* **WHAT THE TASK ASKS**
Return every record below exactly; leave out the images.

* **SUPPLIED MATERIAL**
»»

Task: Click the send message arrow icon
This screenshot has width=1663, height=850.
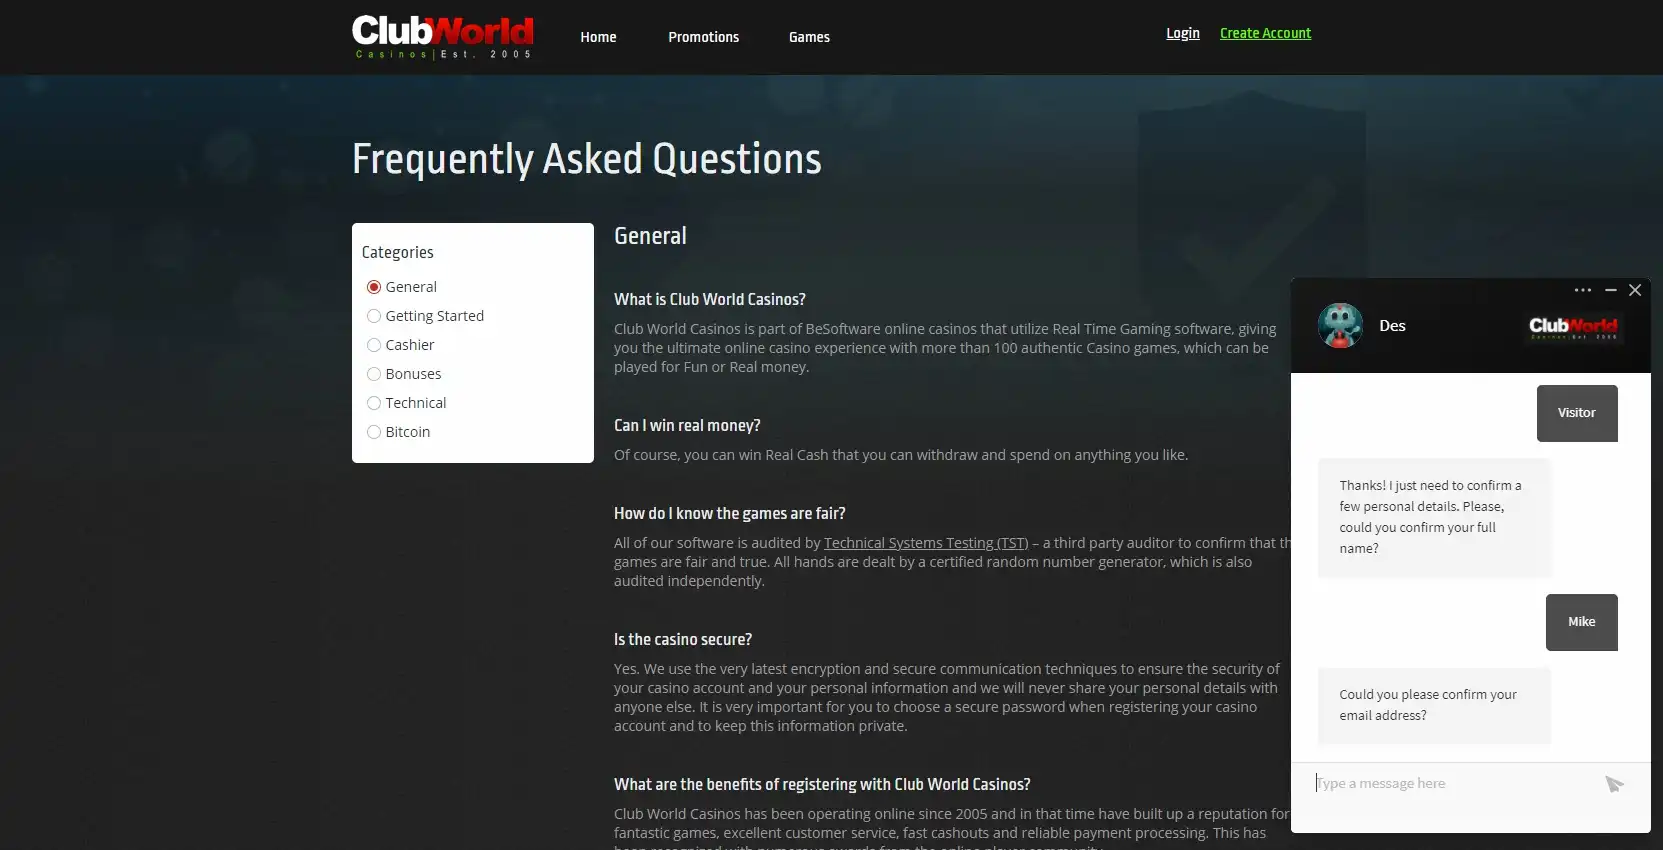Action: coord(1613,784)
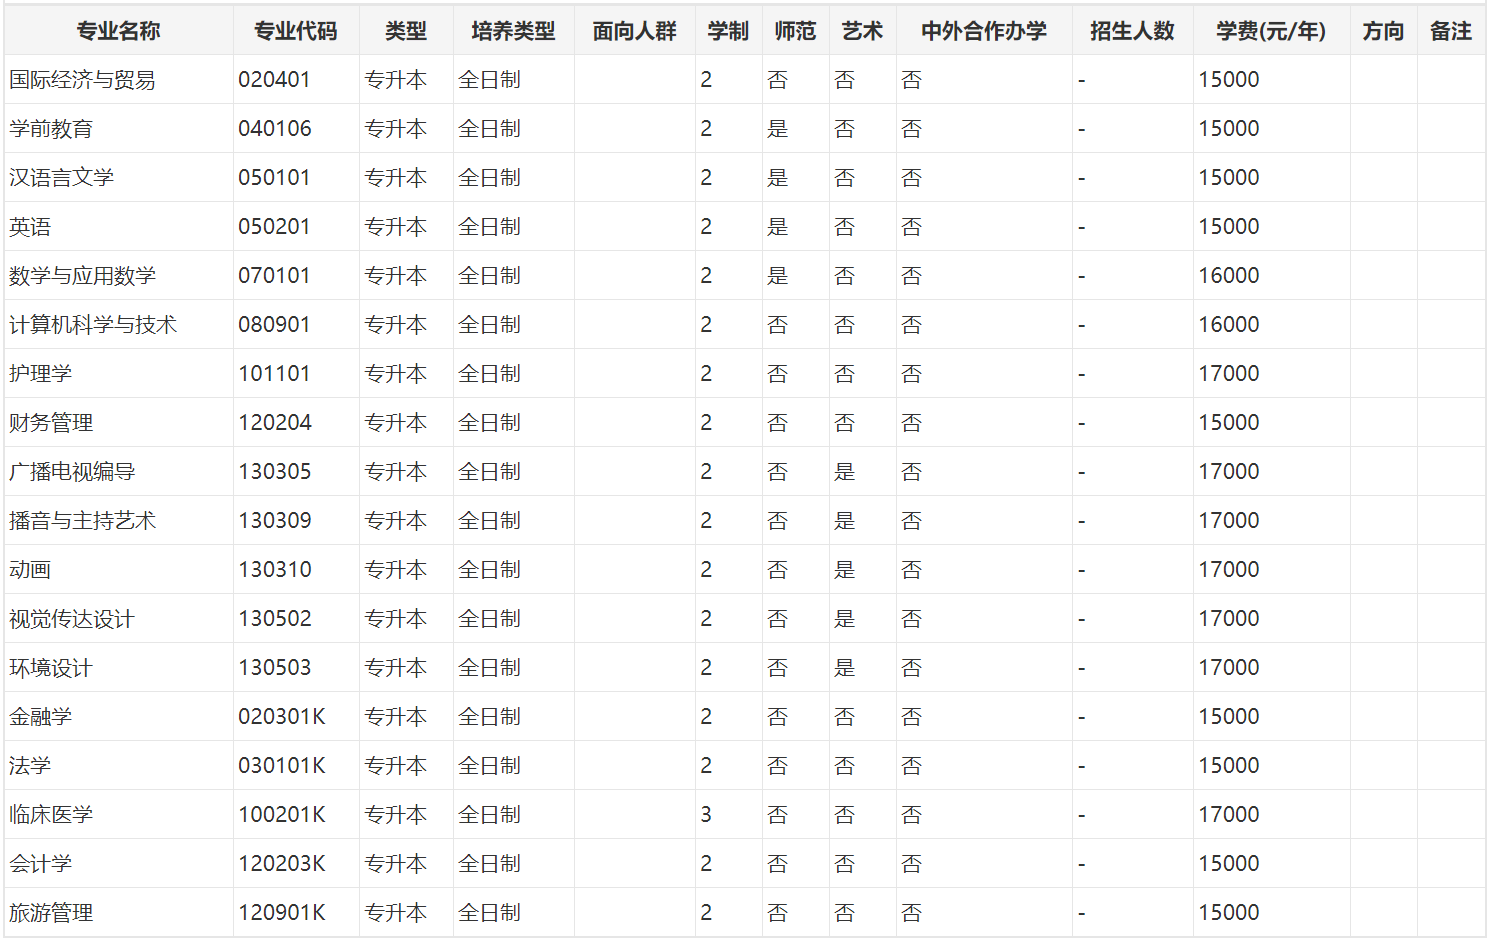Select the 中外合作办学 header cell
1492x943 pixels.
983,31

««

* **EXERCISE RESULT**
Task: Click the send message arrow icon
This screenshot has width=1663, height=850.
Action: coord(1613,784)
Select the 中外合作办学 header cell
1492x943 pixels.
983,31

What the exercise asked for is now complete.